Shock efficacy of an extravascular ICD in a patient with Brugada syndrome

https://doi.org/10.1007/s00392-025-02625-4

Livia Dingemann (Tübingen)1, R. Berger (Tübingen)2, C. Scheckenbach (Tübingen)1, M. Senel (Tübingen)1, M. Gawaz (Tübingen)3, K. A. L. Müller (Tübingen)3

1Universitätsklinikum Tübingen Innere Medizin III, Kardiologie und Angiologie Tübingen, Deutschland; 2Universitätsklinikum Tübingen Klinik für Thorax-, Herz- Gefäßchirurgie Tübingen, Deutschland; 3Universitätsklinikum Tübingen Innere Medizin III, Kardiologie und Kreislauferkrankungen Tübingen, Deutschland

 

Background: Brugada syndrome (BS) is associated with an increased risk of sudden cardiac death due to ventricular arrhythmias and ventricular fibrillation (VF). The extravascular implantable cardioverter-defibrillator (EV-ICD) is an alternative especially for young patients to prevent sudden cardiac death and provides in comparison to subcutaneous ICD systems pacing therapies (e.g. ATP). Defibrillation threshold testing (DFT) during implantation is recommended. Brugada patients are known to have higher rates of unsuccessful internal defibrillation. So far, no data exists on the safety and efficacy of the novel EV-ICD in this patient population.

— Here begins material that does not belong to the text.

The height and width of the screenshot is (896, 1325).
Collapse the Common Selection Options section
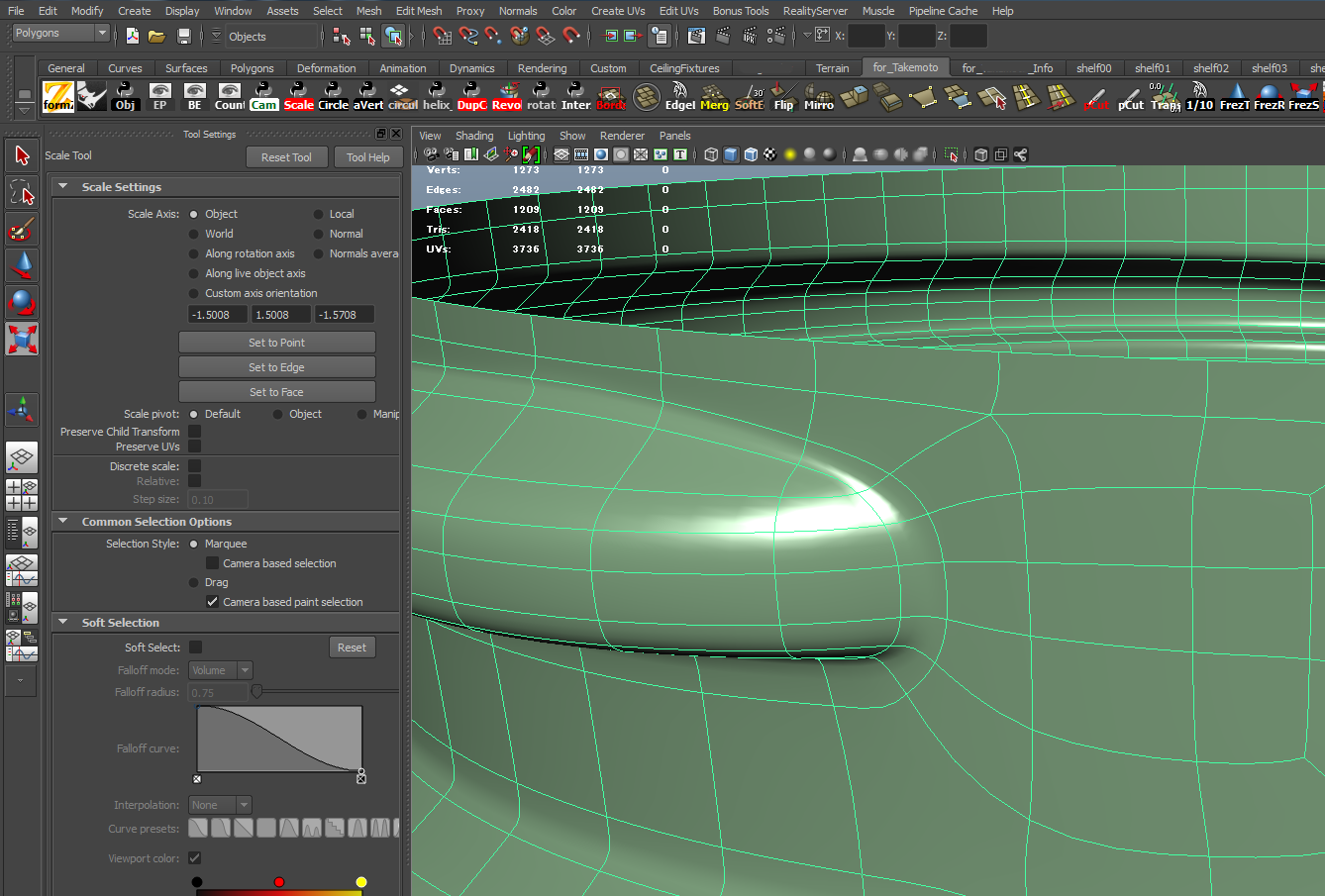coord(63,522)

Summary: We report a case of a 36-year-old asymptomatic man with BS who underwent implantation of an EV-ICD for primary prevention.  The patient had a family history of sudden cardiac death in his newborn daughter and pathogenic variant in SCNA5 associated with BS. Ajmalin testing revealed a typical type 1 ECG. During the procedure of EV-ICD implantation induced VF could not be terminated by the device with up to 40 joules despite repositioning of the generator. Finally, external defibrillation with 360 joules terminated the episode. Three weeks after surgery we successfully repeated DFT testing proving shock efficacy with 20 joules.

Discussion:  BS is associated with elevated DFT. In our case although initial DFT testing failed repeated testing after wound healing proved safe function of the EV-ICD. We have therefore shown that for BS patients EV-ICD can be a reliable treatment to prevent sudden cardiac death.